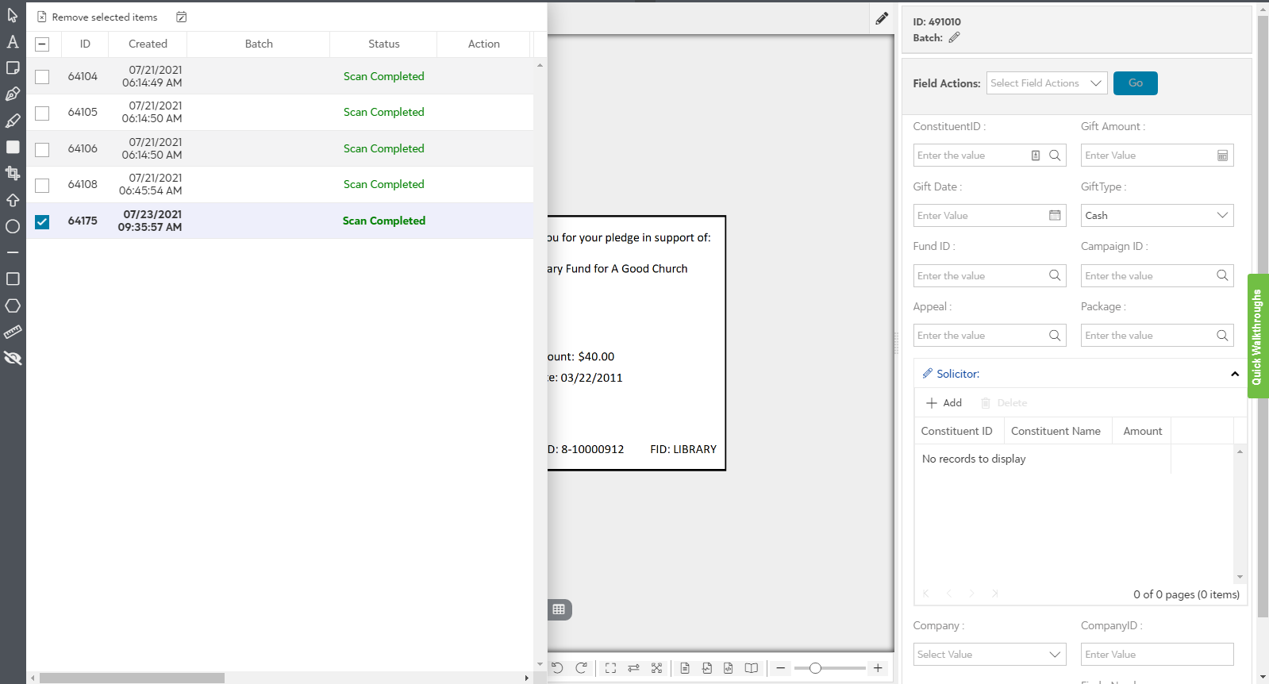
Task: Choose the highlighter annotation tool
Action: [x=13, y=121]
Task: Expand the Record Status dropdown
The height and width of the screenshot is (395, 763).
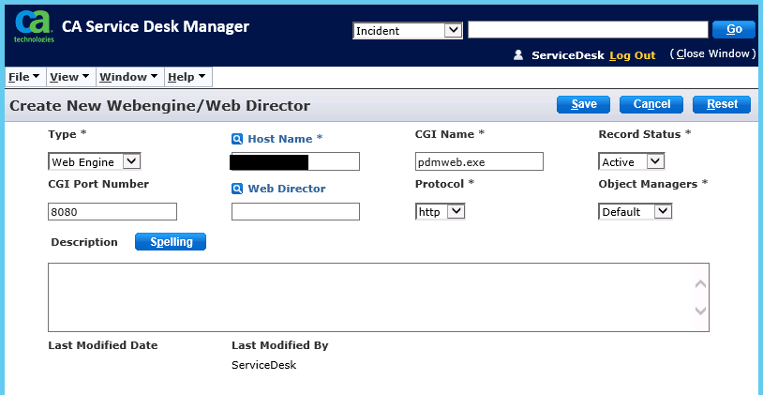Action: click(x=632, y=162)
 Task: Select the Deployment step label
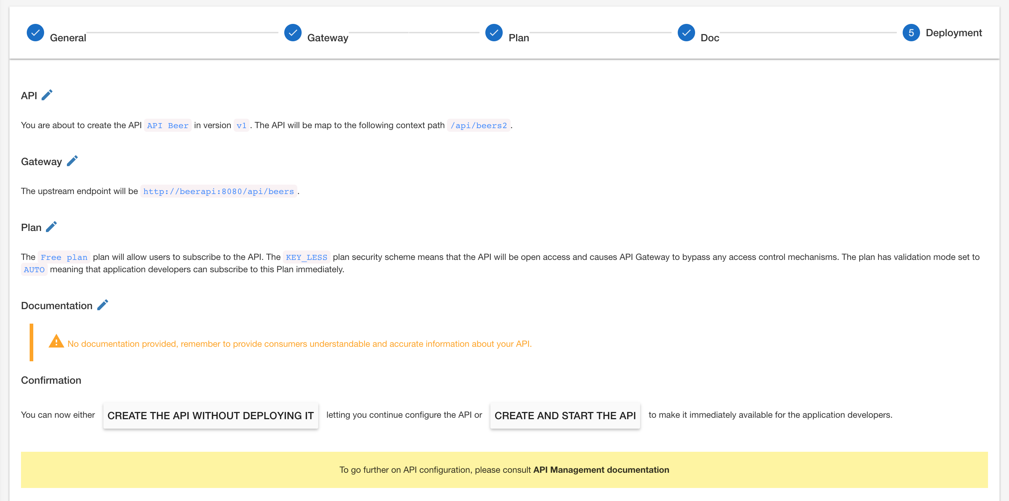click(x=953, y=33)
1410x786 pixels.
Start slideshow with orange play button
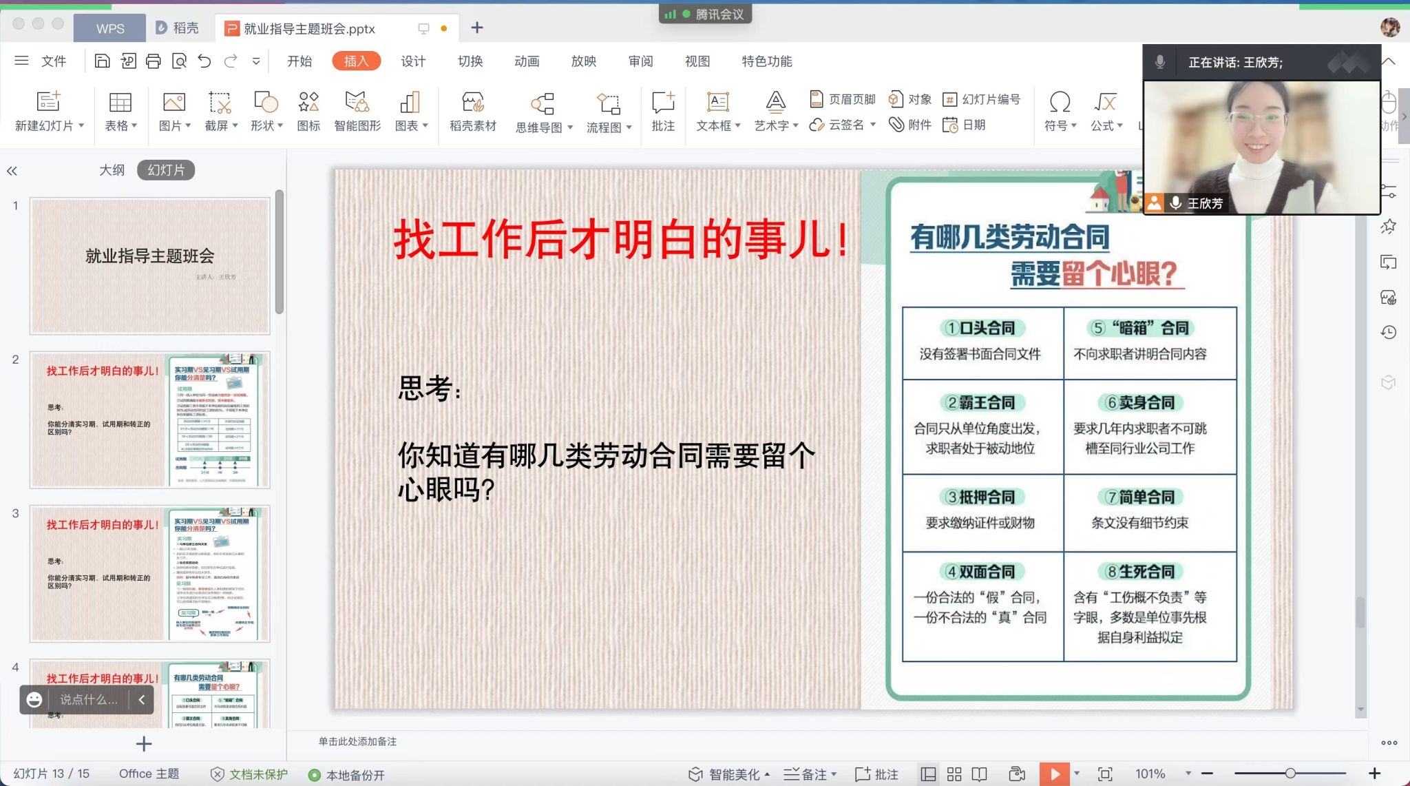[1053, 774]
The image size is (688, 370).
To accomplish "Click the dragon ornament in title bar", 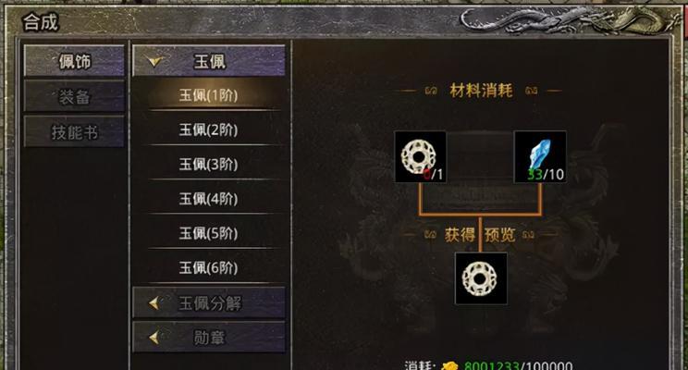I will (x=566, y=19).
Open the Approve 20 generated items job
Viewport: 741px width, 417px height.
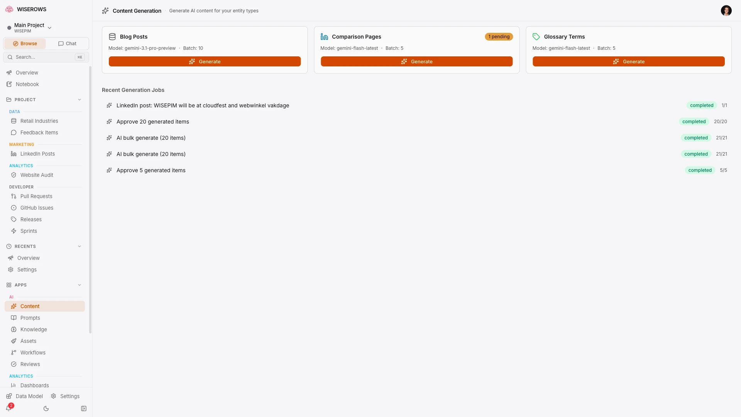152,122
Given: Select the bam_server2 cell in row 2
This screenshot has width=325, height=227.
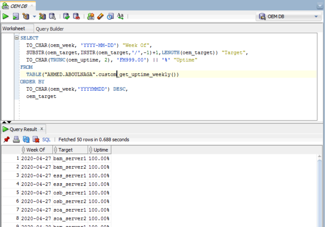Looking at the screenshot, I should [x=70, y=167].
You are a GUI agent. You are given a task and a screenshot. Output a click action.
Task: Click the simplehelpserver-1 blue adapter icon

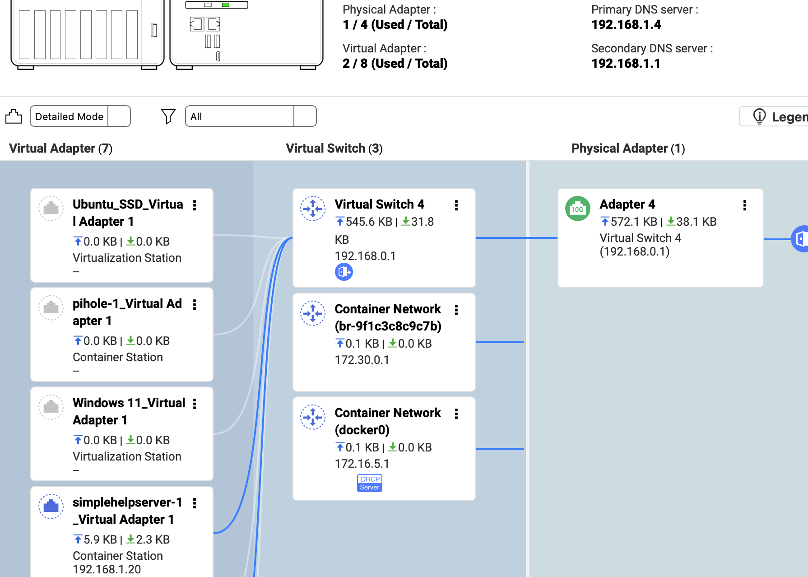[x=51, y=506]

---+---

=== What you are asked to do ===
Starting at the line with "Open the Approve 20 generated items job" and continuing through the last of the rows, rewrite those lines with "adapter icon" changed to "adapter button" and nothing else altered. Leave the pictures out.

=== Response to the task ===
Open the Approve 20 generated items job
Viewport: 741px width, 417px height.
152,122
Given: Select the bam_server2 cell in row 2
This screenshot has width=325, height=227.
Looking at the screenshot, I should [x=70, y=167].
You are a GUI agent. You are given a task and a screenshot. Output a click action.
Task: Click the simplehelpserver-1 blue adapter button

[x=51, y=506]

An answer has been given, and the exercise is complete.